The new research exposes the disparity between clinicians' reporting of side effects and women's actual experiences. In a previous study, clinicians reported 5 percent of their patients experienced moderate to severe symptoms as a result of taking aromatase inhibitors. The new Northwestern study surveyed 686 women with a detailed questionnaire about their symptoms before treatment and at three, six, 12 and 24 months after starting treatment. The researchers found after three months of treatment that 33 to 35 percent of women had severe joint pain, 28 to 29 percent had hot flashes, 24 percent had decreased libido, 15 to 24 percent had fatigue, 16 to 17 percent had night sweats and 14 to 17 percent had anxiety. These numbers increased as women were on treatment longer.
Earlier studies also asked women to recall their symptoms after treatment ended, which is less accurate than reporting them at regular intervals while taking the drugs.

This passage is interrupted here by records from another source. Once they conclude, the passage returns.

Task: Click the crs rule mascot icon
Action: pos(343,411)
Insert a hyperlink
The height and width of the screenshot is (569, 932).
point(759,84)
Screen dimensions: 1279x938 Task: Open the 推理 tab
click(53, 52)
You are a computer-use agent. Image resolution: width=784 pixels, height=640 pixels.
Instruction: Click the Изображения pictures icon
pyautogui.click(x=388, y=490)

As a result of the side effects, 36 percent of women ended treatment before an average of 4.1 years. After two years, 10 percent had quit; the remainder quit between 25 months and the 4.1 years.

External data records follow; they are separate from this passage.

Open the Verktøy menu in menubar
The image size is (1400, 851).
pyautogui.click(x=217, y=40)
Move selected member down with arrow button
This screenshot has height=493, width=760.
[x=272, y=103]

"These findings can help us identify women at risk for quitting the therapy, counsel them about the importance of staying on it and provide treatment for troubling side effects," Wagner noted.

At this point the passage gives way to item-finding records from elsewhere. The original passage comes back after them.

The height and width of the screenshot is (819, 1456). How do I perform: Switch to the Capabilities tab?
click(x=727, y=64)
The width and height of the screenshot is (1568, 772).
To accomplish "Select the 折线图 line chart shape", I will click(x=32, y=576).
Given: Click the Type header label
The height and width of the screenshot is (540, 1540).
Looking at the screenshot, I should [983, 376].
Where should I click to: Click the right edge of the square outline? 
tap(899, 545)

Weight gain can be addressed with nutritional counseling, while mood swings and irritability can be treated with cognitive behavioral therapy or mind-body techniques, Wagner said. Joint pain can be tempered with nonsteroidal anti-inflammatory drugs, or women may be switched to a different hormonal medication. Nausea can be reduced with medication.
For the study, patients who had postmenopausal breast cancer filled out a 46-question survey rating their quality of life and symptoms associated with breast cancer and endocrine treatment. The survey included an item asking how much they were bothered by side effects of treatment from zero (not bothered) to four (severely bothered). For each additional one-point increase on this item, the patient's risk of quitting treatment early rose 29 percent. The patients were randomized to take one of two hormonal treatments (anastrozole or exemestane) daily for five years.